Minister Steven Vanackere

Mr. Speaker, colleagues, I truly think that the great consensus here should not prevent us from staying still for a moment on the meaning of your consent to this treaty later on.

In any case, I support the words of appreciation expressed here towards the Belgian civil society. It is fair and fair that we as politicians acknowledge that this very important work has been delivered by the civil society. This should also be emphasized.

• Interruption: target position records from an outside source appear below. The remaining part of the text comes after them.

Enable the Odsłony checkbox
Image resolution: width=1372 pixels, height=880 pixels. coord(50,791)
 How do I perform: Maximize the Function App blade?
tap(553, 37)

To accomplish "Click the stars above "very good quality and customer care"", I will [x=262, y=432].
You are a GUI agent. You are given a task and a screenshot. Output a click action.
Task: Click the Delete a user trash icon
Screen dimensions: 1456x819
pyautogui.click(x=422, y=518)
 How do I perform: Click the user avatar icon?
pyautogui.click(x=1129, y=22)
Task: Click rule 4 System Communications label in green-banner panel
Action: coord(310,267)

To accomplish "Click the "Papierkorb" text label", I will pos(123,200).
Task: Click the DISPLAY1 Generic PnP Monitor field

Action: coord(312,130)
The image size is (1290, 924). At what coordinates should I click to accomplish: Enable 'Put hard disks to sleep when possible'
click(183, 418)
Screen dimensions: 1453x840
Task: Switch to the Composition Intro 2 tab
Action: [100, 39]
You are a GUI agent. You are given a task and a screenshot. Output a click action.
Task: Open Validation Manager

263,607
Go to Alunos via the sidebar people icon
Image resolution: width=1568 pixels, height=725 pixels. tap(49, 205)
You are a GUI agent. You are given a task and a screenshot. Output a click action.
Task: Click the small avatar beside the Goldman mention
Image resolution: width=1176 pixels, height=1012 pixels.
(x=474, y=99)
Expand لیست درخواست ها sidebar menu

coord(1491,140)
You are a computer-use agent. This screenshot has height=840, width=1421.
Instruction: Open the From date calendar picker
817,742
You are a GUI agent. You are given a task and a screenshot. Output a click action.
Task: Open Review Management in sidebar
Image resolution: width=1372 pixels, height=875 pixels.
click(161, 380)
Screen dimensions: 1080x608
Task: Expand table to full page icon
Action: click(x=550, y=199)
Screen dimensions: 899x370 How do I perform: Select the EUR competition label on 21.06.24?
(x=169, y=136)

Many of you have recalled that Belgium played a pioneering role by voting, in 2006, already, a ban on the level of submunition weapons. This 3 December, after a process that proved to be more complicated for our country, this treaty having been considered to be of mixed competence following the opinion of the State Council, we come to the end of the exercise. In May of this year, the Flemish Region approved the treaty, followed in November by the Walloon Region and the Brussels-Capital Region.

Her Royal Highness Princess Astrid will speak at the Cartagena Summit on a Mine-Free World in Colombia.

It is the second revision conference of the Ottawa Convention on anti-personnel mines. The Princess will therefore visit a Belgian project related to victim relief and anti-personnel mines of Handicap International in Medellin. It is, of course, a summit on anti-personnel mines, but much attention will also be paid to the exact process of ratification of the Convention on Cluster Munitions. I can signal you that the princess will mention in her speech that Belgium is today taking the final step in the parliamentary ratification process.

I have taken note of the call, among others, of Mr. Deseyn and Mr. Van der Maelen, to contribute in our further bilateral diplomatic contacts to the further expansion of, first, the group of countries that will have signed the Convention, and to make further efforts in connection with the further reduction of weapons that indeed cause useless or unnecessary suffering.

Let me say one thing, and I think you will not blame me for that, Mr. Van der Maelen. I think the victims of the weapons in question will be more interested in a quick international agreement or in the exact name of the city that adheres to the treaty. I think you do not want to say anything else. I will indeed contribute to what you want, not to create another additional Brussels treaty, but with the intention to take responsibility as soon as possible as the Belgians, as we have done in the past.